### Activity
An exact copy of every record is the expected answer.

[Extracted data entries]
※

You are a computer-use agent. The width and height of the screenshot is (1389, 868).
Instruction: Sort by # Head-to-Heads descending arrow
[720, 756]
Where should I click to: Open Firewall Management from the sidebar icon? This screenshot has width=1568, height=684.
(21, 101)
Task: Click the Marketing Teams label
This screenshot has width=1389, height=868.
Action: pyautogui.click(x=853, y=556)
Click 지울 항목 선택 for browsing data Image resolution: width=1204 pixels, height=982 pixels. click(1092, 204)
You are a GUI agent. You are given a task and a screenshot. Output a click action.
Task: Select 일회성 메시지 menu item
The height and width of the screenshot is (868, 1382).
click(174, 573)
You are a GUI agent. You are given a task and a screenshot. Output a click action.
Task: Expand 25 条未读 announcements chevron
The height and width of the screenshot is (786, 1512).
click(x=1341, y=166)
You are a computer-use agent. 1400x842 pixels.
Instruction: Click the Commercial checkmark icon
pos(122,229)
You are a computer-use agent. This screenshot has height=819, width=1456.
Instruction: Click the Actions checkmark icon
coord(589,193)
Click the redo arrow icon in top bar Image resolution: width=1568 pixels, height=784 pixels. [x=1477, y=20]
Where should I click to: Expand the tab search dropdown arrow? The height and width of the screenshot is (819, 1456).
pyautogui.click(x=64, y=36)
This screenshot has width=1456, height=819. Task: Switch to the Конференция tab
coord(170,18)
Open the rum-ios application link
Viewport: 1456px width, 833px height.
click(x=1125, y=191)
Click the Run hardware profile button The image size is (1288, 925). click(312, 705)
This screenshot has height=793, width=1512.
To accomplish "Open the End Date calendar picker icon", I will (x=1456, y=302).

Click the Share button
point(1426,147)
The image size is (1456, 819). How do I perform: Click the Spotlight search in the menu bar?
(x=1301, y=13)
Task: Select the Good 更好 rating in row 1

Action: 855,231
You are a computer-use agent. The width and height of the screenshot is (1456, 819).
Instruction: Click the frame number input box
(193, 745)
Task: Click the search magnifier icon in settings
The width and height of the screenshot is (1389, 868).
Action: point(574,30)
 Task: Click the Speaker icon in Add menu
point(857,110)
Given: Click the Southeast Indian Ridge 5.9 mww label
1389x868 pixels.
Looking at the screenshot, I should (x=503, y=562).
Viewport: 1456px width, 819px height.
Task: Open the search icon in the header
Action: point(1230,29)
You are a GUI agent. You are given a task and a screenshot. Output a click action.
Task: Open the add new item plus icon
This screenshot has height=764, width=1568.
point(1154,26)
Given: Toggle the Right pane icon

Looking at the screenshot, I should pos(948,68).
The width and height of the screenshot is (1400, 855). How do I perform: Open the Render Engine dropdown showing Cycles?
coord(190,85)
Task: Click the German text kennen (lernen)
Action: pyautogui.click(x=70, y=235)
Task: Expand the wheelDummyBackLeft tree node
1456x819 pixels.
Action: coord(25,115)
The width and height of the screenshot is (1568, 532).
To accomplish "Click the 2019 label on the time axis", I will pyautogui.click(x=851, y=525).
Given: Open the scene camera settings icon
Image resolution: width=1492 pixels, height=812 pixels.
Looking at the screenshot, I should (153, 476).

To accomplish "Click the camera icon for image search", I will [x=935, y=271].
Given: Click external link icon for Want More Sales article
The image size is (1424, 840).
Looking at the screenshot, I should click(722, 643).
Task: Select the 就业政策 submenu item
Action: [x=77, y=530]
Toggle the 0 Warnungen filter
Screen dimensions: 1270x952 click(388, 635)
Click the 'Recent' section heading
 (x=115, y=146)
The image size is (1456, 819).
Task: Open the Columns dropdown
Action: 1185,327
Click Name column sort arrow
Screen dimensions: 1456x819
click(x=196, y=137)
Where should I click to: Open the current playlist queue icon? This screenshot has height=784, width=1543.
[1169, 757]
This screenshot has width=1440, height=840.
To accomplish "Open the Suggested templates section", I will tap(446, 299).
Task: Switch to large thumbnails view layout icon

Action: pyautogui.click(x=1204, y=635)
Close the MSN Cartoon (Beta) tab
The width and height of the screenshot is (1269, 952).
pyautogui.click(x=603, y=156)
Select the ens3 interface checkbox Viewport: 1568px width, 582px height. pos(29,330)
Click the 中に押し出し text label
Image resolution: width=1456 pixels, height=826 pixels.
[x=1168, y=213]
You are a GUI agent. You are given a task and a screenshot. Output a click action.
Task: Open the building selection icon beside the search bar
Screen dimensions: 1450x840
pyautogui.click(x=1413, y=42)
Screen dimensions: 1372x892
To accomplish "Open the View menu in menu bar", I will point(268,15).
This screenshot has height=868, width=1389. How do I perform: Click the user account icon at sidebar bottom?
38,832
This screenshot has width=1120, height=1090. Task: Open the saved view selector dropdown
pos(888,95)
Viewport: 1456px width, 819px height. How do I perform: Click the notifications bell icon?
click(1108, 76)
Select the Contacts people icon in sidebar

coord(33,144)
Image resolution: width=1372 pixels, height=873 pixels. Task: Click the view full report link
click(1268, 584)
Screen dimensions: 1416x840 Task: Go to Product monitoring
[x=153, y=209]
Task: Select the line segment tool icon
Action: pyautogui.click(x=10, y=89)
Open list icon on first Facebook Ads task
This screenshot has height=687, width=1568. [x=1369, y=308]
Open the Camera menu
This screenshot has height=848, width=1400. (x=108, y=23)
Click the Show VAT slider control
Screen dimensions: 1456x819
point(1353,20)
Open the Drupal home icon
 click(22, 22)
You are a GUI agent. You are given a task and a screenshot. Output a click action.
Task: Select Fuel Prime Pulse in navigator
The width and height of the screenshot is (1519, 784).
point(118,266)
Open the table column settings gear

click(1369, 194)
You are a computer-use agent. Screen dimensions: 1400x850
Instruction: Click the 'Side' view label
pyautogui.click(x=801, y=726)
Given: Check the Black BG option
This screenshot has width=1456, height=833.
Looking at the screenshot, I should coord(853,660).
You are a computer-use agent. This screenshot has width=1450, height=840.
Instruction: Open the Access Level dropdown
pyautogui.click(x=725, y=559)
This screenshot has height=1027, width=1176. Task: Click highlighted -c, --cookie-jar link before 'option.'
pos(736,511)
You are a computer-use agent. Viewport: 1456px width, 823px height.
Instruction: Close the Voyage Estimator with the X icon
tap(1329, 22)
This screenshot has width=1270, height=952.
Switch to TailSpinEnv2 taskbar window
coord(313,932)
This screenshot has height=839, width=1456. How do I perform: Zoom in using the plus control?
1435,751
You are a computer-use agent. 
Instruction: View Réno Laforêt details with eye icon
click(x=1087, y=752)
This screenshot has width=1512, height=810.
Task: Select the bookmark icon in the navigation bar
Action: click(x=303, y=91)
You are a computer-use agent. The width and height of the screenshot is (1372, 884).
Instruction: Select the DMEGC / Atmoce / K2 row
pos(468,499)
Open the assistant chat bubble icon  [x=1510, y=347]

※

### Expected answer
You are a computer-use agent. The width and height of the screenshot is (1389, 868).
Instruction: Sort by # Head-to-Heads descending arrow
[720, 756]
Where should I click to: Open Firewall Management from the sidebar icon? This screenshot has width=1568, height=684.
(21, 101)
Task: Click the Marketing Teams label
This screenshot has width=1389, height=868.
Action: pyautogui.click(x=853, y=556)
Click 지울 항목 선택 for browsing data Image resolution: width=1204 pixels, height=982 pixels. click(1092, 204)
You are a GUI agent. You are given a task and a screenshot. Output a click action.
Task: Select 일회성 메시지 menu item
The height and width of the screenshot is (868, 1382).
click(174, 573)
You are a GUI agent. You are given a task and a screenshot. Output a click action.
Task: Expand 25 条未读 announcements chevron
The height and width of the screenshot is (786, 1512).
click(x=1341, y=166)
You are a computer-use agent. 1400x842 pixels.
Instruction: Click the Commercial checkmark icon
pos(122,229)
You are a computer-use agent. This screenshot has height=819, width=1456.
Instruction: Click the Actions checkmark icon
coord(589,193)
Click the redo arrow icon in top bar Image resolution: width=1568 pixels, height=784 pixels. [x=1477, y=20]
Where should I click to: Expand the tab search dropdown arrow? The height and width of the screenshot is (819, 1456).
pyautogui.click(x=64, y=36)
This screenshot has width=1456, height=819. Task: Switch to the Конференция tab
coord(170,18)
Open the rum-ios application link
Viewport: 1456px width, 833px height.
click(x=1125, y=191)
Click the Run hardware profile button The image size is (1288, 925). click(312, 705)
This screenshot has height=793, width=1512.
To accomplish "Open the End Date calendar picker icon", I will (x=1456, y=302).

Click the Share button
point(1426,147)
The image size is (1456, 819). How do I perform: Click the Spotlight search in the menu bar?
(x=1301, y=13)
Task: Select the Good 更好 rating in row 1

Action: 855,231
You are a computer-use agent. The width and height of the screenshot is (1456, 819).
Instruction: Click the frame number input box
(193, 745)
Task: Click the search magnifier icon in settings
The width and height of the screenshot is (1389, 868).
Action: point(574,30)
 Task: Click the Speaker icon in Add menu
point(857,110)
Given: Click the Southeast Indian Ridge 5.9 mww label
1389x868 pixels.
Looking at the screenshot, I should (x=503, y=562).
Viewport: 1456px width, 819px height.
Task: Open the search icon in the header
Action: point(1230,29)
You are a GUI agent. You are given a task and a screenshot. Output a click action.
Task: Open the add new item plus icon
This screenshot has height=764, width=1568.
point(1154,26)
Given: Toggle the Right pane icon

Looking at the screenshot, I should pos(948,68).
The width and height of the screenshot is (1400, 855). How do I perform: Open the Render Engine dropdown showing Cycles?
coord(190,85)
Task: Click the German text kennen (lernen)
Action: pyautogui.click(x=70, y=235)
Task: Expand the wheelDummyBackLeft tree node
1456x819 pixels.
Action: coord(25,115)
The width and height of the screenshot is (1568, 532).
To accomplish "Click the 2019 label on the time axis", I will pyautogui.click(x=851, y=525).
Given: Open the scene camera settings icon
Image resolution: width=1492 pixels, height=812 pixels.
Looking at the screenshot, I should (153, 476).

To accomplish "Click the camera icon for image search", I will [x=935, y=271].
Given: Click external link icon for Want More Sales article
The image size is (1424, 840).
Looking at the screenshot, I should click(722, 643).
Task: Select the 就业政策 submenu item
Action: [x=77, y=530]
Toggle the 0 Warnungen filter
Screen dimensions: 1270x952 click(388, 635)
Click the 'Recent' section heading
 (x=115, y=146)
The image size is (1456, 819).
Task: Open the Columns dropdown
Action: 1185,327
Click Name column sort arrow
Screen dimensions: 1456x819
click(x=196, y=137)
Where should I click to: Open the current playlist queue icon? This screenshot has height=784, width=1543.
[1169, 757]
This screenshot has width=1440, height=840.
To accomplish "Open the Suggested templates section", I will tap(446, 299).
Task: Switch to large thumbnails view layout icon

Action: pyautogui.click(x=1204, y=635)
Close the MSN Cartoon (Beta) tab
The width and height of the screenshot is (1269, 952).
pyautogui.click(x=603, y=156)
Select the ens3 interface checkbox Viewport: 1568px width, 582px height. pos(29,330)
Click the 中に押し出し text label
Image resolution: width=1456 pixels, height=826 pixels.
[x=1168, y=213]
You are a GUI agent. You are given a task and a screenshot. Output a click action.
Task: Open the building selection icon beside the search bar
Screen dimensions: 1450x840
pyautogui.click(x=1413, y=42)
Screen dimensions: 1372x892
To accomplish "Open the View menu in menu bar", I will point(268,15).
This screenshot has height=868, width=1389. How do I perform: Click the user account icon at sidebar bottom?
38,832
This screenshot has width=1120, height=1090. Task: Open the saved view selector dropdown
pos(888,95)
Viewport: 1456px width, 819px height. How do I perform: Click the notifications bell icon?
click(1108, 76)
Select the Contacts people icon in sidebar

coord(33,144)
Image resolution: width=1372 pixels, height=873 pixels. Task: Click the view full report link
click(1268, 584)
Screen dimensions: 1416x840 Task: Go to Product monitoring
[x=153, y=209]
Task: Select the line segment tool icon
Action: pyautogui.click(x=10, y=89)
Open list icon on first Facebook Ads task
This screenshot has height=687, width=1568. [x=1369, y=308]
Open the Camera menu
This screenshot has height=848, width=1400. (x=108, y=23)
Click the Show VAT slider control
Screen dimensions: 1456x819
point(1353,20)
Open the Drupal home icon
 click(22, 22)
You are a GUI agent. You are given a task and a screenshot. Output a click action.
Task: Select Fuel Prime Pulse in navigator
The width and height of the screenshot is (1519, 784).
point(118,266)
Open the table column settings gear

click(1369, 194)
You are a computer-use agent. Screen dimensions: 1400x850
Instruction: Click the 'Side' view label
pyautogui.click(x=801, y=726)
Given: Check the Black BG option
This screenshot has width=1456, height=833.
Looking at the screenshot, I should coord(853,660).
You are a computer-use agent. This screenshot has width=1450, height=840.
Instruction: Open the Access Level dropdown
pyautogui.click(x=725, y=559)
This screenshot has height=1027, width=1176. Task: Click highlighted -c, --cookie-jar link before 'option.'
pos(736,511)
You are a computer-use agent. Viewport: 1456px width, 823px height.
Instruction: Close the Voyage Estimator with the X icon
tap(1329, 22)
This screenshot has width=1270, height=952.
Switch to TailSpinEnv2 taskbar window
coord(313,932)
This screenshot has height=839, width=1456. How do I perform: Zoom in using the plus control?
1435,751
You are a computer-use agent. 
Instruction: View Réno Laforêt details with eye icon
click(x=1087, y=752)
This screenshot has width=1512, height=810.
Task: Select the bookmark icon in the navigation bar
Action: click(x=303, y=91)
You are a computer-use agent. The width and height of the screenshot is (1372, 884).
Instruction: Select the DMEGC / Atmoce / K2 row
pos(468,499)
Open the assistant chat bubble icon  [x=1510, y=347]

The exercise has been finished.